▶ To do
Repeat word for word everything from the line containing "Open the black BMW main photo" to the end of the listing, first and last lines included, and only that.

-- Opening Marker --

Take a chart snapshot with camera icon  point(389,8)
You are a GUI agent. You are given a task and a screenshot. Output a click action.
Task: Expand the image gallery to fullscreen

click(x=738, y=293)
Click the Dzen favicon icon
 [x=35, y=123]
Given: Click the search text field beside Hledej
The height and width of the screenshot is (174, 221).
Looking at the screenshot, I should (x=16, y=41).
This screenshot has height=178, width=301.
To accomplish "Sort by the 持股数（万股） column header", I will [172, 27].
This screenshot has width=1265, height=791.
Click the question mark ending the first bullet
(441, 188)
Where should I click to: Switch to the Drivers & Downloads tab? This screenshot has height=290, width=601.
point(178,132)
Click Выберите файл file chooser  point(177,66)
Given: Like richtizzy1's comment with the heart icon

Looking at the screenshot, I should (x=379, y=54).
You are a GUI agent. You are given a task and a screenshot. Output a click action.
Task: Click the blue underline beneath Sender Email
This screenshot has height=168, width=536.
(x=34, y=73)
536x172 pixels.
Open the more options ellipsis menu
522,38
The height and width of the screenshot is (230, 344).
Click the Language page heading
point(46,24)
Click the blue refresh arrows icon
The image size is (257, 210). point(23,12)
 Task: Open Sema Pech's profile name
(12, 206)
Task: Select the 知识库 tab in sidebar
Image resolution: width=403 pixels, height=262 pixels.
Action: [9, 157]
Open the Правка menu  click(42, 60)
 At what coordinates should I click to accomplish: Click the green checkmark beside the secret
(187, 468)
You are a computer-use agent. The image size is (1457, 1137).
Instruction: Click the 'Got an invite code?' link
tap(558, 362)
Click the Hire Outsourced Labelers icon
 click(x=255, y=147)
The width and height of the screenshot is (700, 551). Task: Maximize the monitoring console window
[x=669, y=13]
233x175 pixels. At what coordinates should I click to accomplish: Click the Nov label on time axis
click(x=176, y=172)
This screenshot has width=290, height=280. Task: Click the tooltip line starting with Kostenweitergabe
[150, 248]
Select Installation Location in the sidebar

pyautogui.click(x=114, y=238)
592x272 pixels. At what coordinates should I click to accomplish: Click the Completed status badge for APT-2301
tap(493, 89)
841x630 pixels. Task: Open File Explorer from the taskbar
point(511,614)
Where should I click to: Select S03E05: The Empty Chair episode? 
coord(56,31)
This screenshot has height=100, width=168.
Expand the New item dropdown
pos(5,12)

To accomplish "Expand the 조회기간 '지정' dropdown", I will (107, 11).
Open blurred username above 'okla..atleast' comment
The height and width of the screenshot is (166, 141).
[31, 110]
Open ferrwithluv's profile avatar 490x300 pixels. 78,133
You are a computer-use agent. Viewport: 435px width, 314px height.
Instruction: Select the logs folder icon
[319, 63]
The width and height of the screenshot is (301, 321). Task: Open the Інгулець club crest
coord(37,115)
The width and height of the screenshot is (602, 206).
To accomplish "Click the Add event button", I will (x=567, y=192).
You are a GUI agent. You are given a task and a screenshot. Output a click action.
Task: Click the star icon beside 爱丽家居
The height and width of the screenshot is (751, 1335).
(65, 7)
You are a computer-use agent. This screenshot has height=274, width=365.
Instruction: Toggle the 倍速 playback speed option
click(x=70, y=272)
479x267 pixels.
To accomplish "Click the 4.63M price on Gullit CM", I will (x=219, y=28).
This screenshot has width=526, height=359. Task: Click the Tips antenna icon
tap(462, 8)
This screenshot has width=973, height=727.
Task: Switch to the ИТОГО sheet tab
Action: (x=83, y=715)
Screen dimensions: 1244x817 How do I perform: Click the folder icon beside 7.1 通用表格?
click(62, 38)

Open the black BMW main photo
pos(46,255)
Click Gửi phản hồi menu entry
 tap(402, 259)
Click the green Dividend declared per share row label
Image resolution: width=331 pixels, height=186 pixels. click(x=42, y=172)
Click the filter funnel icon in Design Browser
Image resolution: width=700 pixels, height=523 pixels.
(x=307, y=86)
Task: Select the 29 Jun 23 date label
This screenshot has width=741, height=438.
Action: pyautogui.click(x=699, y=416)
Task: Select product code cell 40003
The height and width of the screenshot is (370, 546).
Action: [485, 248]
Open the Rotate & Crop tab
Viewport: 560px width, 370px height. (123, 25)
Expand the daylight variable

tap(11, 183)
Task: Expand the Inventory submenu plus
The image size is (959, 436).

-- Closing Marker --

▶ Task output
Open the black BMW main photo
pos(46,255)
Click Gửi phản hồi menu entry
 tap(402, 259)
Click the green Dividend declared per share row label
Image resolution: width=331 pixels, height=186 pixels. click(x=42, y=172)
Click the filter funnel icon in Design Browser
Image resolution: width=700 pixels, height=523 pixels.
(x=307, y=86)
Task: Select the 29 Jun 23 date label
This screenshot has width=741, height=438.
Action: pyautogui.click(x=699, y=416)
Task: Select product code cell 40003
The height and width of the screenshot is (370, 546).
Action: [485, 248]
Open the Rotate & Crop tab
Viewport: 560px width, 370px height. (123, 25)
Expand the daylight variable

tap(11, 183)
Task: Expand the Inventory submenu plus
The image size is (959, 436).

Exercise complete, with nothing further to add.